After delivering the events they can drop any further events routed to them.
See comment above about needing to be aware of the state.
On remaining in state NEW:
In a long chain - consider V1-V10 to be a chain, where V10 defines an
initializer. V10 does not move into INITED state until all upstream vertices
have inited.
However it's possible for V1 to complete, before this entire chain has moved
forward. (Start with V1_INIT, V1_STARTED in the dispatcher queue - and move
from there).
Is there a reason we don't send INIT events from DAGImpl in the order of the
depth of a Vertex, and instead rely on source vertices sending INIT events the
moment they receive adequate INIT events from their sources. [~hitesh] ?
There's some comments surrounding this code related to recovery, I'm not sure
that has anything to do with this.
> Allow a FIRE_ONCE_ON_SUCCESS model for events generated by user code
> --------------------------------------------------------------------
>
> Key: TEZ-1539
> URL: https://issues.apache.org/jira/browse/TEZ-1539
> Project: Apache Tez
> Issue Type: Improvement
> Reporter: Siddharth Seth
> Assignee: Siddharth Seth
> Attachments: TEZ-1539.1.wip.txt
>
>
> Specifically for InputInitalizerEvents and VertexManagerEvents.

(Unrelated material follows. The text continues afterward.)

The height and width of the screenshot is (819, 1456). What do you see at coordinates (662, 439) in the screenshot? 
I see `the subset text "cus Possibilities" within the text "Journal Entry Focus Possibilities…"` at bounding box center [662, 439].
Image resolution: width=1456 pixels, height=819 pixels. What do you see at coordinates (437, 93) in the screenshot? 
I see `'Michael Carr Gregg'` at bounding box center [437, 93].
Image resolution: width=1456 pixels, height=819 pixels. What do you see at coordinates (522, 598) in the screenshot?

> Pasting comment from TEZ-1447
> In a majority of cases, events generated by different attempts of the same
> task will be identical - in which case just making use of the event generated
> by the first successful attempt is adequate. Doing something like this manes
> that users don't worry about retries, indices etc - and can just rely on
> receiving a set of events which are to be processed once the vertex succeeds.
> If different attempts of the same workload generate different events -
> processing is likely to be incorrect, since it's very possible for all data
> to be processed (VERTEX successful), then a failure and retry - which
> generates a different event. The initializer doesn't even run at this point,
> since it's already done it's work and is complete. Handling such scenarios,
> likely involves re-running the entire initializer and re-starting the vertex
> which processed the event from scratch. In situations like this, where data
> generated may be different, the best bet is for speculation to be disabled
> (when it's supported), and max-attempts to be set to 1.